* [Your objective]: Write out exactly, with no other output, the lines below from the one that contains "Open the ΠΑΣ ΛΑΜΙΑ team link" through the end.

* [Source material]:
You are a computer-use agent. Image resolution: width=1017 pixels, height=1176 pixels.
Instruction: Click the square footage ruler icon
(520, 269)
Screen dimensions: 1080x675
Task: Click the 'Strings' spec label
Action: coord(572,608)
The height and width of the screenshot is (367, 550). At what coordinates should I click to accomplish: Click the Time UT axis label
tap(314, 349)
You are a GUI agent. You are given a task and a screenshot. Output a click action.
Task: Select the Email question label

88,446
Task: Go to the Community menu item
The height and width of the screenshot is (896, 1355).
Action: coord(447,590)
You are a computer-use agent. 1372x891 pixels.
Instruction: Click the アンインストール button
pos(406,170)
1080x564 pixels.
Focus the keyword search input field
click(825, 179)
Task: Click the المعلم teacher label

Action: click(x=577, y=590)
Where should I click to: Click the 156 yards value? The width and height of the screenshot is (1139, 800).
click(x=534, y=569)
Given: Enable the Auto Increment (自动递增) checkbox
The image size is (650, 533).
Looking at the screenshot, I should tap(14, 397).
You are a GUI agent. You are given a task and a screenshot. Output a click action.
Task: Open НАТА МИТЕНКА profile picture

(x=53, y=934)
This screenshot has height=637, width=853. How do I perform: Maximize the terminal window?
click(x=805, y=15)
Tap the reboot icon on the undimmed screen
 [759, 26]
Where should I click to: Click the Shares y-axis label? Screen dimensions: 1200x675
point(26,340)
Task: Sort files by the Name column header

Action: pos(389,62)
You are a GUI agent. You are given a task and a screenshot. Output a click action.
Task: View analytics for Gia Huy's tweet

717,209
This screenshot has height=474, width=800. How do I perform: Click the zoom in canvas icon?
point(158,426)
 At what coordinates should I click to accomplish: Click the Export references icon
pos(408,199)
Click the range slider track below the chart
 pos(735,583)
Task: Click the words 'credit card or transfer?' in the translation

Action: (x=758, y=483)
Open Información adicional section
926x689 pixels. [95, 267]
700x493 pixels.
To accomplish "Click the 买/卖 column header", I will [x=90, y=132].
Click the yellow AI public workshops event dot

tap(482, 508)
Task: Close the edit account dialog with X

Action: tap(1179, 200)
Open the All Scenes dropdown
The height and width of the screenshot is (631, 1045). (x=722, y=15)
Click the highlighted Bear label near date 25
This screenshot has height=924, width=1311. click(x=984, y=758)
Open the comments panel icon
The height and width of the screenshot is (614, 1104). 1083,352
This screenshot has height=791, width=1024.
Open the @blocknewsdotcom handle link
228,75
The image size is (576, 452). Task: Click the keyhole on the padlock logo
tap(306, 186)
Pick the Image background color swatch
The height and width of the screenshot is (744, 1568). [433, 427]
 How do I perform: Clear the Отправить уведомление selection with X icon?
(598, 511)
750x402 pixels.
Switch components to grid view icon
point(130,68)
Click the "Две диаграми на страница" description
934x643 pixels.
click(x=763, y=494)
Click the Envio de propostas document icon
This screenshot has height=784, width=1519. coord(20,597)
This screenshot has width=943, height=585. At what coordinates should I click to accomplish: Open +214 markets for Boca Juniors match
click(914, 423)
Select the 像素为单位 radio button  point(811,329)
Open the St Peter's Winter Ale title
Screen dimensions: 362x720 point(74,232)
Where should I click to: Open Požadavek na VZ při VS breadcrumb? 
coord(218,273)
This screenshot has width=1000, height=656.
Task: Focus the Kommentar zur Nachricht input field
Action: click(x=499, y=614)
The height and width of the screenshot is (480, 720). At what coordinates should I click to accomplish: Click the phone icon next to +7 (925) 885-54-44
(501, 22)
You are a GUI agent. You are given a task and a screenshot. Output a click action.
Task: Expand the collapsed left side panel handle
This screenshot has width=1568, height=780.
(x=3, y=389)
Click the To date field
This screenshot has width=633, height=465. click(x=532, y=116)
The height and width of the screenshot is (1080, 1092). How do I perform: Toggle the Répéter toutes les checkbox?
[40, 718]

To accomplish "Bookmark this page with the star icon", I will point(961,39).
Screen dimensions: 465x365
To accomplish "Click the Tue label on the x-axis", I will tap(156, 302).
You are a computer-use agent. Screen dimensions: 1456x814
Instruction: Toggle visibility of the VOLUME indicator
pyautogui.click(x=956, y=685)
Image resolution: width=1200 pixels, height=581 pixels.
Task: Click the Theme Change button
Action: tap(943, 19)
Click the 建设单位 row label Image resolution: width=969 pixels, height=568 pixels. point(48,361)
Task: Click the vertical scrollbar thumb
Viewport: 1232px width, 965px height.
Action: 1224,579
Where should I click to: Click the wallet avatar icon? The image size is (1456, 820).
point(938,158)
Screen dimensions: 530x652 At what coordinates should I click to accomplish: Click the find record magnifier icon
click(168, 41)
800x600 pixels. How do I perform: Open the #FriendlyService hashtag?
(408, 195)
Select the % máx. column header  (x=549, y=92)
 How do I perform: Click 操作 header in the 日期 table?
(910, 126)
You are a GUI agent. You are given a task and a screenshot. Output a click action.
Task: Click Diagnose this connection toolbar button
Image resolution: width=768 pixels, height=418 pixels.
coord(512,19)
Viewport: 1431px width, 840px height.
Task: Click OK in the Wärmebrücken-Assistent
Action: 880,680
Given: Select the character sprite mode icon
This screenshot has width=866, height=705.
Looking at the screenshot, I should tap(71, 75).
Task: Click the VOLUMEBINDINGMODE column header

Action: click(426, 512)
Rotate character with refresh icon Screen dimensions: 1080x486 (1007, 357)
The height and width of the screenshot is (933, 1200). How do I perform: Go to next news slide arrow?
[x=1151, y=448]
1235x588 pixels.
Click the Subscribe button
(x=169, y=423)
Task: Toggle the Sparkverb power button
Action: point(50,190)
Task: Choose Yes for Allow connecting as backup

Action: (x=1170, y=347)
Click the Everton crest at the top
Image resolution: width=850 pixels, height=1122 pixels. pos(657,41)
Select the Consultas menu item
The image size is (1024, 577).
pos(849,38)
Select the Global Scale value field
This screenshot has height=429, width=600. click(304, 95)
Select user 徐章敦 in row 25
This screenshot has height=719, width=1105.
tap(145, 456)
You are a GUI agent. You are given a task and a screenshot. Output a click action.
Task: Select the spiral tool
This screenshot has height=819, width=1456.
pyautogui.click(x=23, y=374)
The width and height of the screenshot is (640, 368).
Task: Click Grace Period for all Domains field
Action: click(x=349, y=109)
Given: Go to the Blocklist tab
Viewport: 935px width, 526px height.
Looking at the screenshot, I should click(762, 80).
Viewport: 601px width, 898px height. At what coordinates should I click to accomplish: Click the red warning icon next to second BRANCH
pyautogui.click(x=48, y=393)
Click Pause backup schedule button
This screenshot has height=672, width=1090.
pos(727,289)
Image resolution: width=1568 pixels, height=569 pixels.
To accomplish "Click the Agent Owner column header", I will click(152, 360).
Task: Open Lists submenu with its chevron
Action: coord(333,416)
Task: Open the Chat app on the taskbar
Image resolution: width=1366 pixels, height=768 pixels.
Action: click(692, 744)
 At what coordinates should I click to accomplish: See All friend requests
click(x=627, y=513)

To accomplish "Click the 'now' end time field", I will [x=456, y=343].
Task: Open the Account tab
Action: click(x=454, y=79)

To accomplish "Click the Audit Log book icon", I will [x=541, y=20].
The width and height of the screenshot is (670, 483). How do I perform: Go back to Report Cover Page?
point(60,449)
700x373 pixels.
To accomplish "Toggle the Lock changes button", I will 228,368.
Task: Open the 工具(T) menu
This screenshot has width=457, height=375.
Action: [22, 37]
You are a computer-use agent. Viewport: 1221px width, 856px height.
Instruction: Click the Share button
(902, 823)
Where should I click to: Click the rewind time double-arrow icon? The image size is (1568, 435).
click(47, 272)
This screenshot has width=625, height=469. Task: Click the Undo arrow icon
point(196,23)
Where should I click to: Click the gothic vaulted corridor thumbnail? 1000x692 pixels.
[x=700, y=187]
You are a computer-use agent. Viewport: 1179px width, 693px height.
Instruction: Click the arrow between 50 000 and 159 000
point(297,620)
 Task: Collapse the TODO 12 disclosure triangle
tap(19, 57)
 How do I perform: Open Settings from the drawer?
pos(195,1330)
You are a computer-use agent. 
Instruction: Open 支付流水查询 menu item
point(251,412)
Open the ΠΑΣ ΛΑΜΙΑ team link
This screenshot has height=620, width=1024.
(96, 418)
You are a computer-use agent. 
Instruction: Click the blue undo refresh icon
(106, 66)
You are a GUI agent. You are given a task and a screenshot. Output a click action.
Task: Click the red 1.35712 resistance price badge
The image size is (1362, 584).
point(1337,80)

* [Answer box]:
Open the ΠΑΣ ΛΑΜΙΑ team link
This screenshot has height=620, width=1024.
(96, 418)
You are a computer-use agent. 
Instruction: Click the blue undo refresh icon
(106, 66)
You are a GUI agent. You are given a task and a screenshot. Output a click action.
Task: Click the red 1.35712 resistance price badge
The image size is (1362, 584).
point(1337,80)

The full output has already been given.